Work required: Count the lines below that contain the string "size", with case significant, and give only the number.

********************

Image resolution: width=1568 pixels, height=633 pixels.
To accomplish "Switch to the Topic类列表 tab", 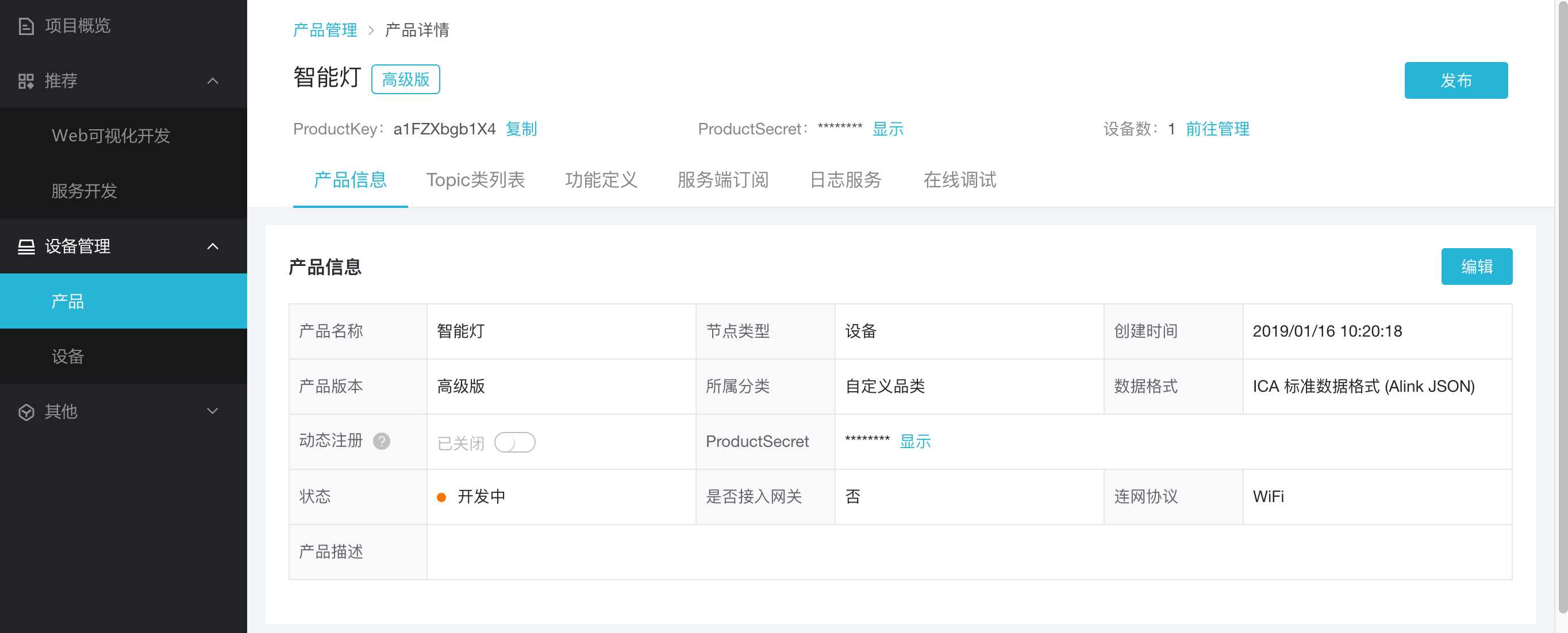I will (475, 180).
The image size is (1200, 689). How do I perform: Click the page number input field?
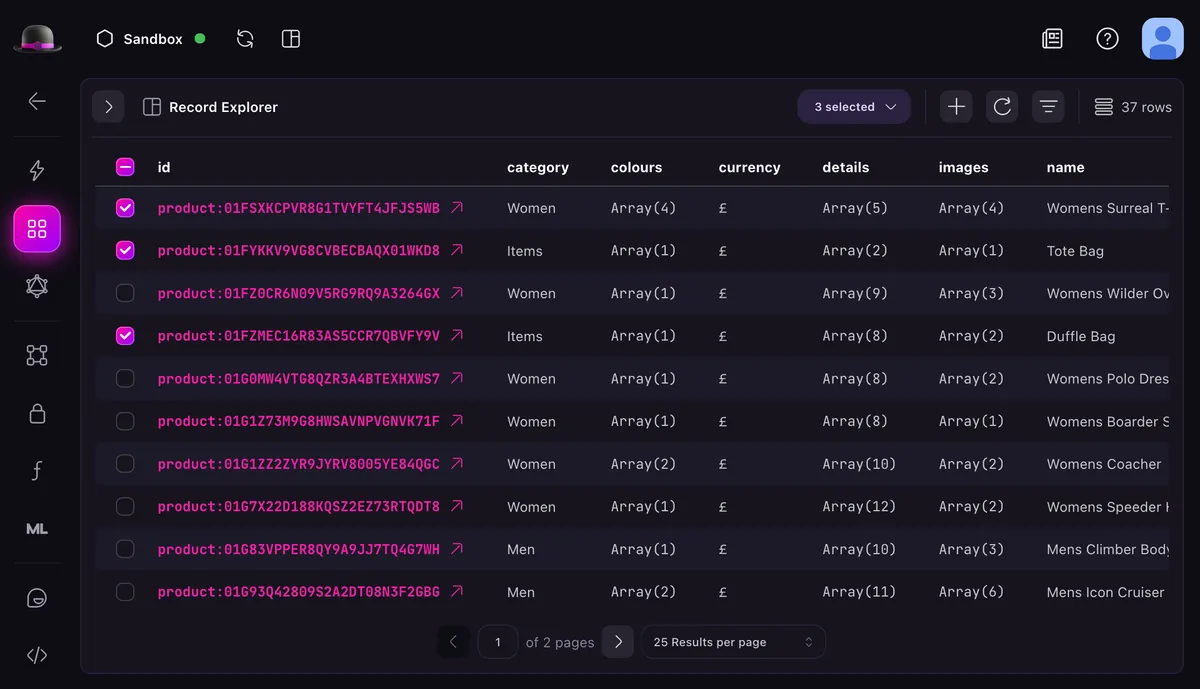[x=497, y=642]
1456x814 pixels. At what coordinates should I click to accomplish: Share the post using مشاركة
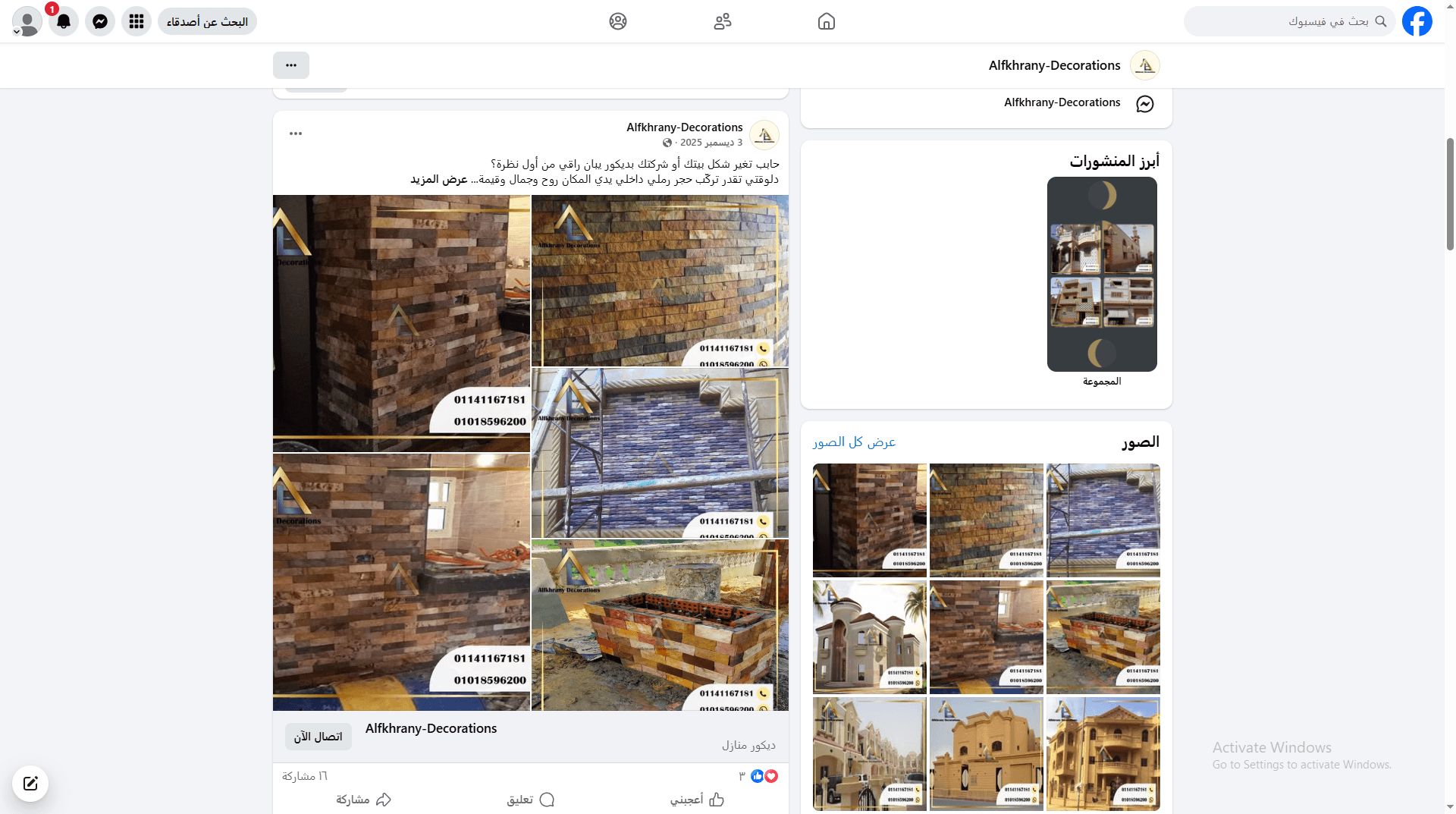click(364, 800)
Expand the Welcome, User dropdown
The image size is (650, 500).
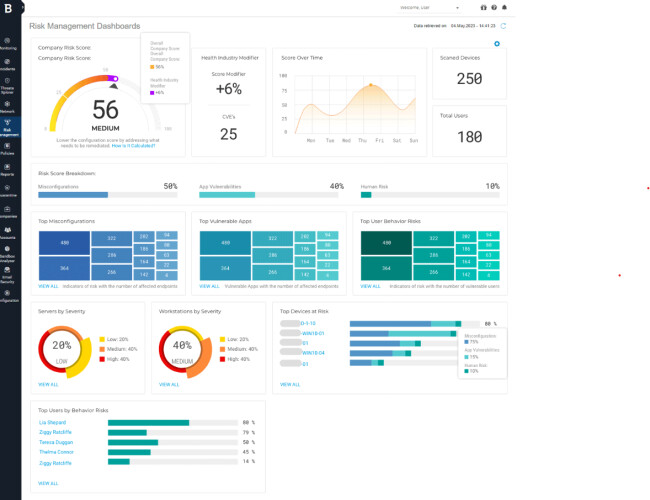(427, 7)
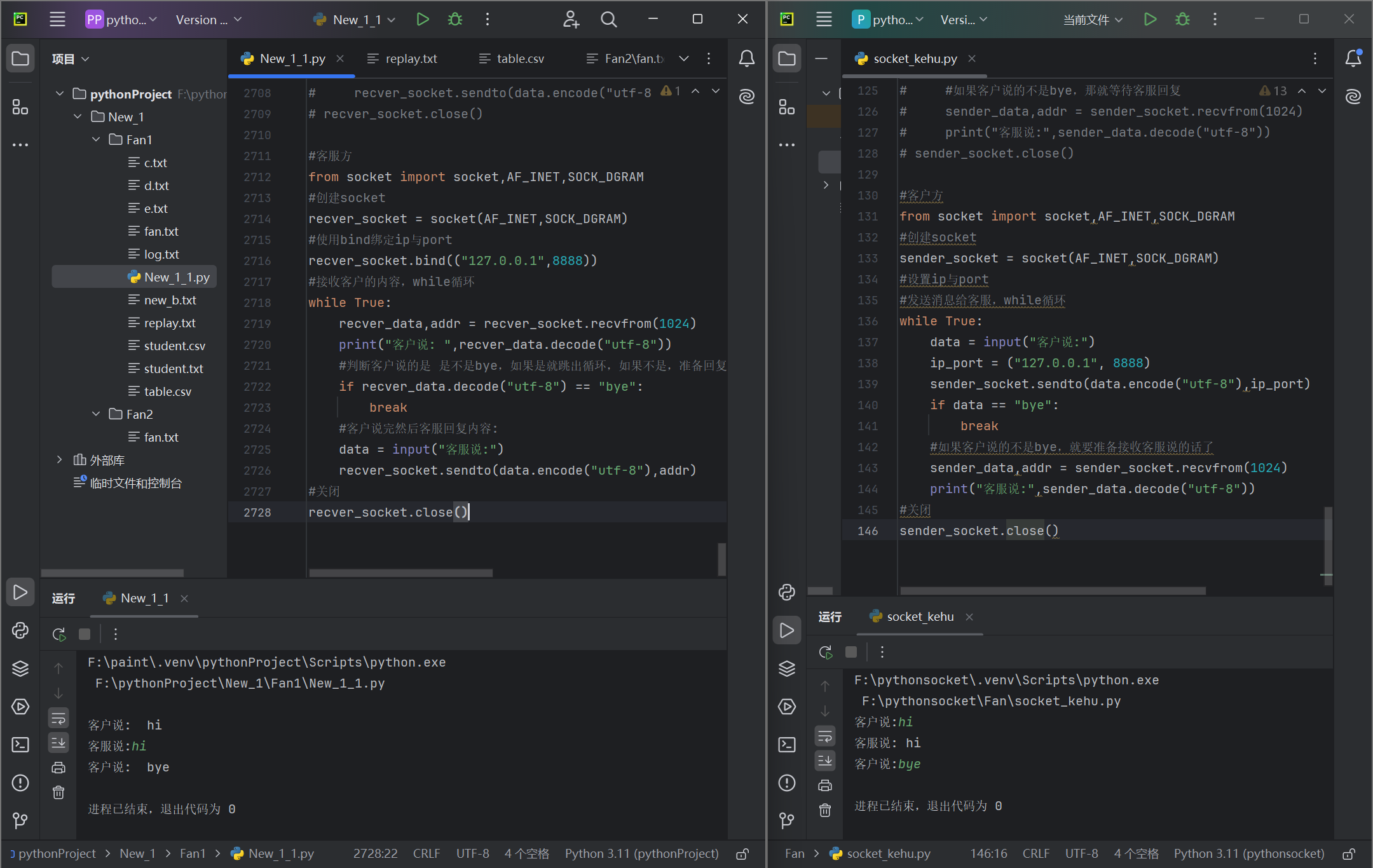
Task: Open the search everywhere magnifier icon
Action: [608, 19]
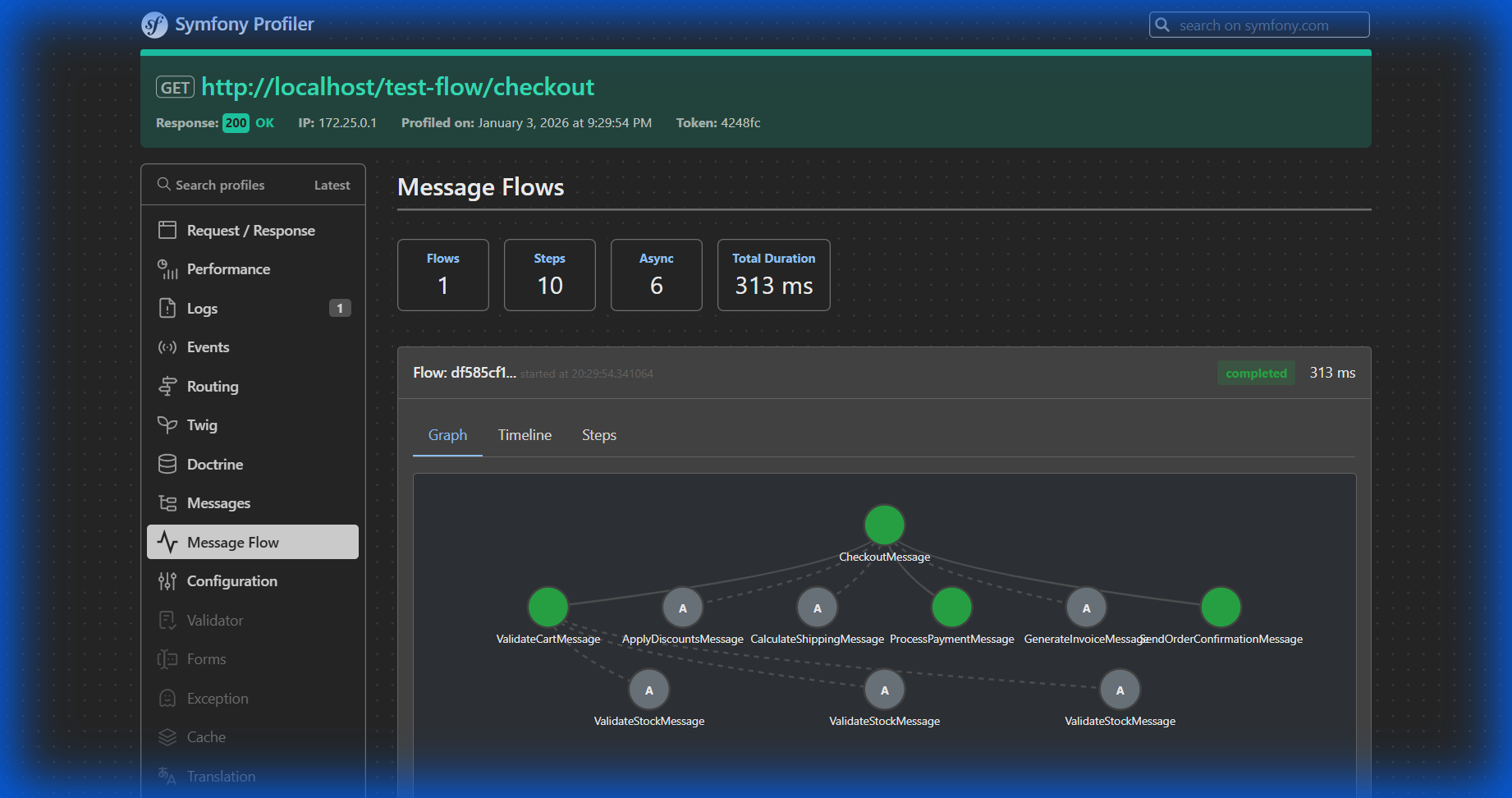Open the Routing panel

pos(213,386)
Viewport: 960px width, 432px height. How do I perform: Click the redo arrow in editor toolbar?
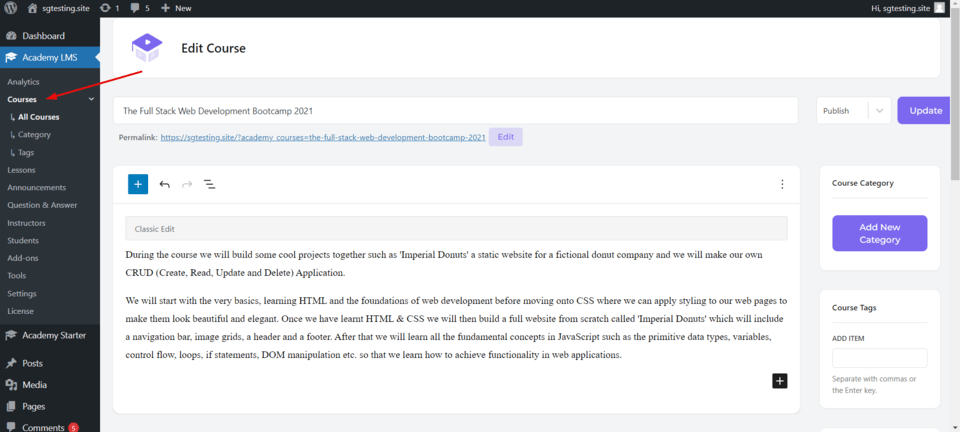(x=187, y=184)

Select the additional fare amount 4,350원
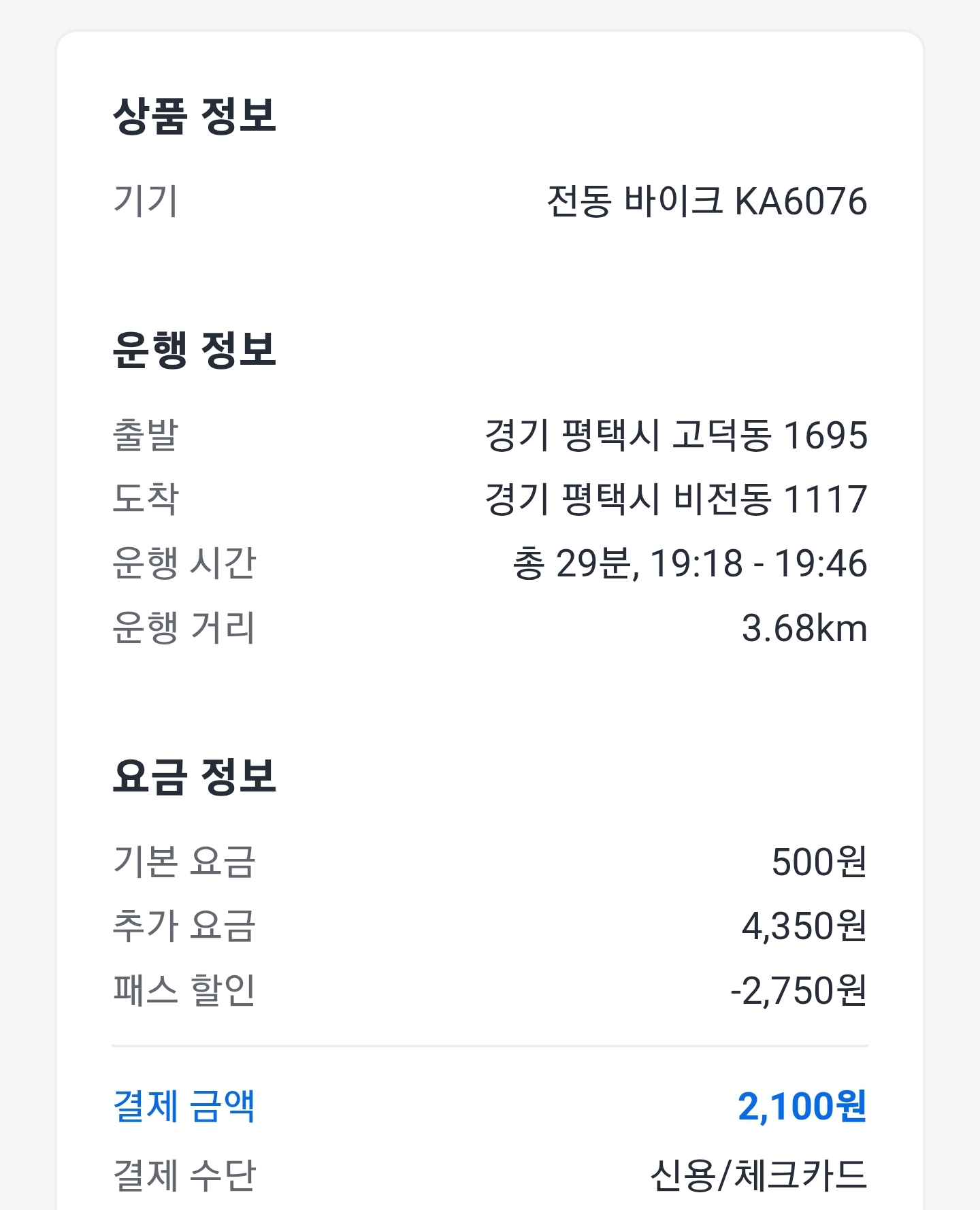tap(804, 926)
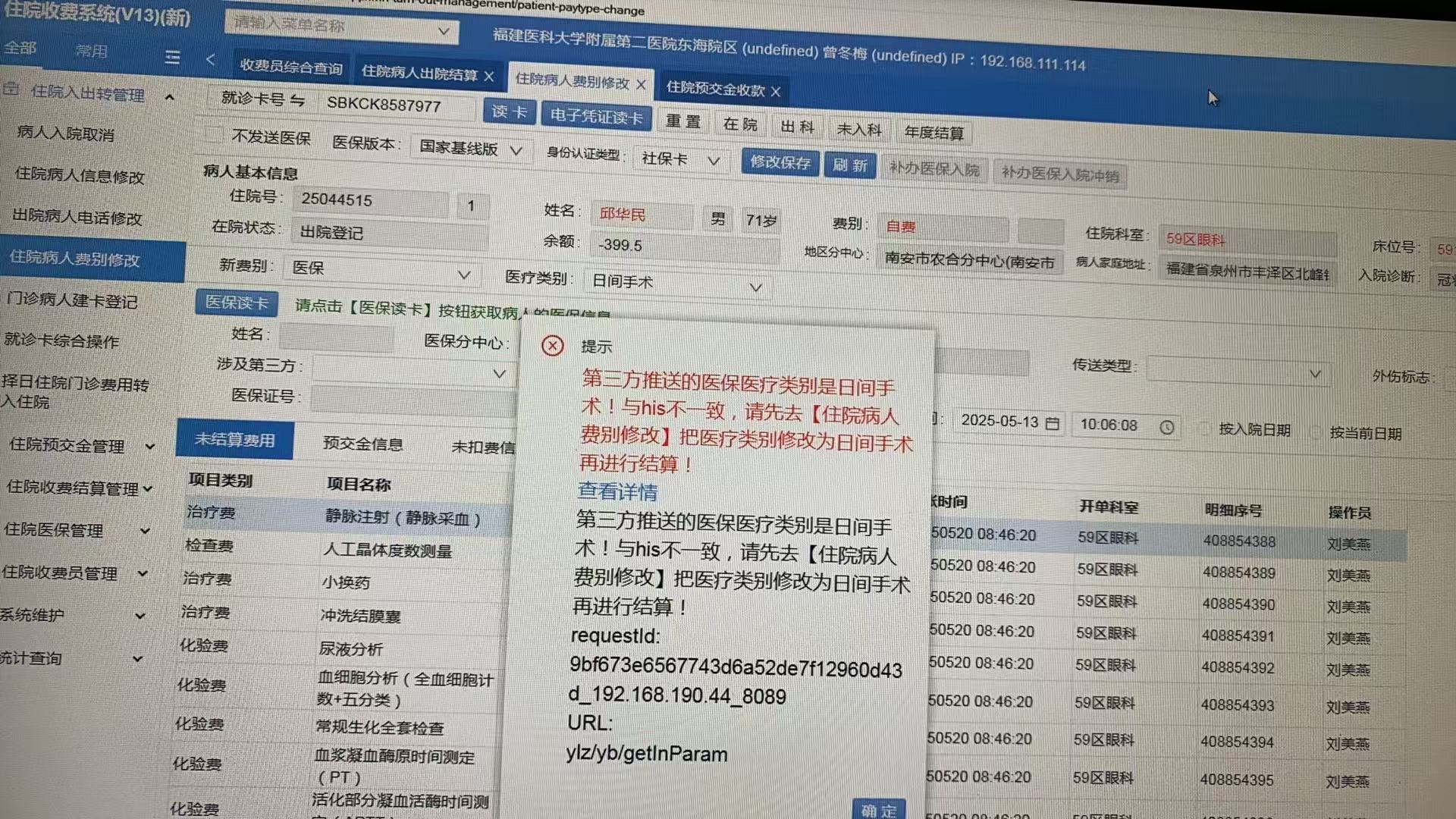Open the 医保版本 dropdown
Screen dimensions: 1456x819
(472, 149)
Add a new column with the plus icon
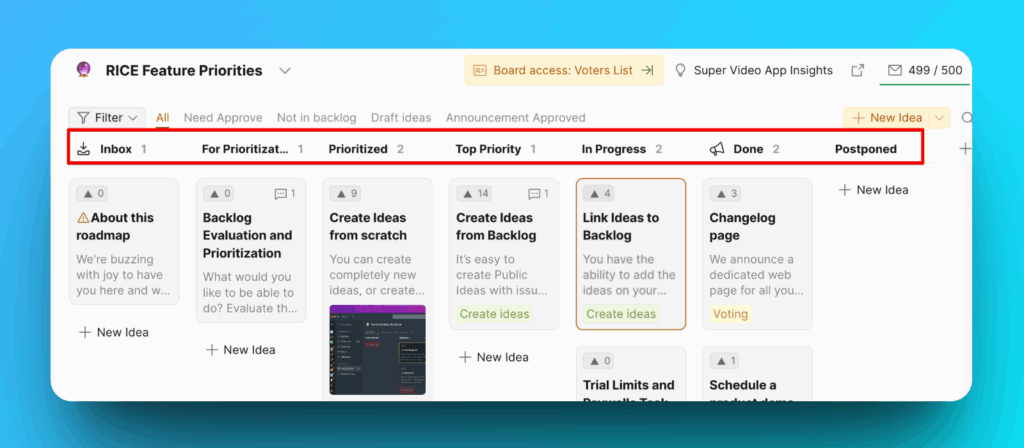Viewport: 1024px width, 448px height. pos(964,149)
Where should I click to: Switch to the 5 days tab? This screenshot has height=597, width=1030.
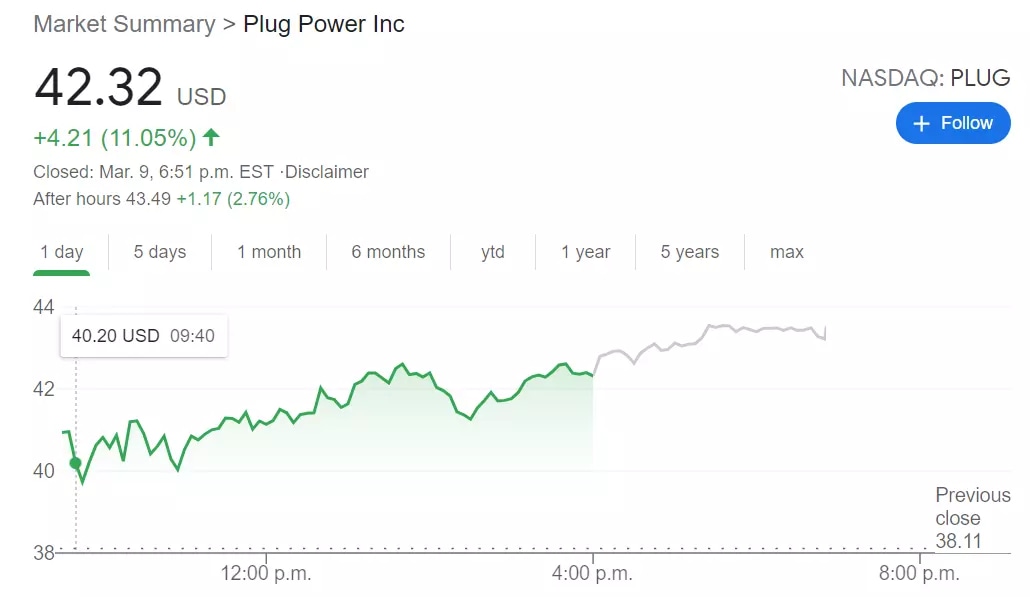160,252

********************

Output below: 2